Terni, Acea è pronta e Asm chiede di far presto

Pronta una lettera di sollecito al consiglio comunale: i tempi della politica non si sposano con quelli dell’azienda

L.P.

TERNI – C’è già chi la chiama lettera di diffida, chi più gentilmente di sollecitazione, la sostanza è che Asm è pronta a scrivere al consiglio comunale di Terni.

Cari consiglieri, approfondite pure ma Asm ha bisogno quanto prima di questa operazione di patrimonializzazione. Asm ha bisogno, in estrema sintesi, di Acea, l’unica che ha risposto alla procedura pubblica in corso per la ricerca di un partner industriale.
L’operazione porterà Acea al 49 per cento del capitale di Asm e libererà liquidità per la multiutility ternana. Nell’immediato 2 milioni e mezzo fino ad arrivare ad oltre 14. Per un complicato gioco di presenze societarie – che riguarda aziende e strutture che si occupano di trattamento di rifiuti – il patrimonio di Asm si rafforzerà e l’attuale montagna debitoria, 85 milioni di euro, sarà meno sovrastante.
Ossigeno immediato dunque per Asm agli sportelli bancari, prospettive industriali rilevanti perché Asm con Acea entra a piene mani nel business del trattamento dei rifiuti, un mercato di grandi prospettive ma che richiede impianti e investimenti.
Ecco perché Asm dice di fare presto a un consiglio comunale che al momento non riesce ad andare oltre ai preliminari.
Da giorni il dibattito politico è fermo alle modalità: luce spenta o accesa, seduta pubblica o segreta?
Da giorni il confronto politico è se l’aula, ad iniziare dalla terza commissione consigliare, dovrà avere o meno le porte chiuse.
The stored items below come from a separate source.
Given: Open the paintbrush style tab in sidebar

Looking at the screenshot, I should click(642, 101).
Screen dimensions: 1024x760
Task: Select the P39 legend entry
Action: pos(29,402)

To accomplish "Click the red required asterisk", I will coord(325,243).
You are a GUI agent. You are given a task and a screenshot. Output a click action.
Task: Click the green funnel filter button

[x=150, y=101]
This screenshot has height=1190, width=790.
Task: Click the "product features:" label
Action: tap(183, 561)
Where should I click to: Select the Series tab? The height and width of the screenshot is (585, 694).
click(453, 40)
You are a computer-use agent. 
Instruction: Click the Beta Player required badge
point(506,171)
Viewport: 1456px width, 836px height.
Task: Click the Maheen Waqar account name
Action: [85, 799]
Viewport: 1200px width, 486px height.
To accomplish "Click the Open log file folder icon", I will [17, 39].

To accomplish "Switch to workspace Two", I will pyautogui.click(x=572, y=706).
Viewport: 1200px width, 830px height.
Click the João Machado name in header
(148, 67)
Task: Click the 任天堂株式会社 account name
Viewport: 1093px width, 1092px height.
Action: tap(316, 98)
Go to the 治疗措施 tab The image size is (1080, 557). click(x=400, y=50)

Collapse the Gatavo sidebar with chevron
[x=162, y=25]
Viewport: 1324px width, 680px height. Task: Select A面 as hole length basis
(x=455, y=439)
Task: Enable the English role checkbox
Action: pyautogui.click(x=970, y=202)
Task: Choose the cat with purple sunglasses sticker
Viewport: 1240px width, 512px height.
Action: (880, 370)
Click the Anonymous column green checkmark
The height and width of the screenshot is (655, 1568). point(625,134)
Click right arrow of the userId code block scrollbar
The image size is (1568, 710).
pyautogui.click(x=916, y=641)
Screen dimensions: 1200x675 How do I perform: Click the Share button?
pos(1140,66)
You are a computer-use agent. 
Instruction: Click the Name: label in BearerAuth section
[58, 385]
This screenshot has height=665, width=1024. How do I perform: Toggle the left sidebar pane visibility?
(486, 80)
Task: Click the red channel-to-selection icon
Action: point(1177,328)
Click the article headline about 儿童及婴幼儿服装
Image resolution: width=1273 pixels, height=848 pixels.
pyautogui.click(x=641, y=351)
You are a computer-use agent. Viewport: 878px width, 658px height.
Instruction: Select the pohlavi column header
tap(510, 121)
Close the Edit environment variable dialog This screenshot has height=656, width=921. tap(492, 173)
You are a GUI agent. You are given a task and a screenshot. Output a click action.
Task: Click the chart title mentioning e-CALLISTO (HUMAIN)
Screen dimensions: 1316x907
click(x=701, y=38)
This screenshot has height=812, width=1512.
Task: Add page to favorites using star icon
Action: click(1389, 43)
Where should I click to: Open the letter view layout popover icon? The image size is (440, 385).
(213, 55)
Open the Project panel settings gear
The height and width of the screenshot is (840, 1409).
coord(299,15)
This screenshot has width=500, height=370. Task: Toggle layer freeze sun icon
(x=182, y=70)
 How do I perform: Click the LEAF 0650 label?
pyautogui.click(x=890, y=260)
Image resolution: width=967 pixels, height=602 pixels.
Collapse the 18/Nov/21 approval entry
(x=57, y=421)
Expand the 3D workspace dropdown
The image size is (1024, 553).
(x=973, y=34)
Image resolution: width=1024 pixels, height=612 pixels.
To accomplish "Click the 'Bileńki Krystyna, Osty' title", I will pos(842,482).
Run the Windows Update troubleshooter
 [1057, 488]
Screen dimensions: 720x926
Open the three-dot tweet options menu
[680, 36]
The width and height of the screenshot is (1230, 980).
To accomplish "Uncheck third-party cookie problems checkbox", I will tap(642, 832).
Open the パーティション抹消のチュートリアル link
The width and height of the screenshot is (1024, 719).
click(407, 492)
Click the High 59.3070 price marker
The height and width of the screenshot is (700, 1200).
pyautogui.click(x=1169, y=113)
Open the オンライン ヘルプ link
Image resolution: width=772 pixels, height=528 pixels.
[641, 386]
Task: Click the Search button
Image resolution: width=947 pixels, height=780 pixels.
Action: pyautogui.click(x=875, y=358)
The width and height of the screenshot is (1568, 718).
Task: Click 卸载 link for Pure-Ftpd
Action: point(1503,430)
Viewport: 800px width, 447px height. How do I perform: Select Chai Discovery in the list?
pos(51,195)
La segreteria del Comune di Terni nelle scorse settimane, quando ha trasmesso ai consiglieri comunali le mille pagine del dossier aumento di capitale, ha invitato tutti alla riservatezza perché Acea è una società quotata in borsa.
Due giorni fa show di Alessandro Gentiletti, Senso Civico, che in commissione chiedeva a tutti i costi un parere scritto del segretario generale sulla vicenda riservatezza e sul grado di riservatezza. Il gruppo della Lega in tilt, che prima ha votato insieme a Gentiletti eppoi ha rettificato il voto, con il presidente della commissione, Federico Brizi, anche lui della Lega, rimasto basito.
Intanto trapelano particolari dalle mille pagine del dossier. Molta della ciccia, come spesso accade in queste operazioni, è nei patti parasociali. Chiarissimi su un punto. Acea si fermerà al 49 per cento delle quote societarie ma il controllo del Cda passa ad Acea.
Come dire, vi salviamo, vi portiamo nella partita del trattamento rifiuti, ma il giocattolo passa di mano.
D’altronde, finora, i risultati erano stati quelli che hanno portato alla ricerca- senza perdere tempo- di un soccorso dall’esterno.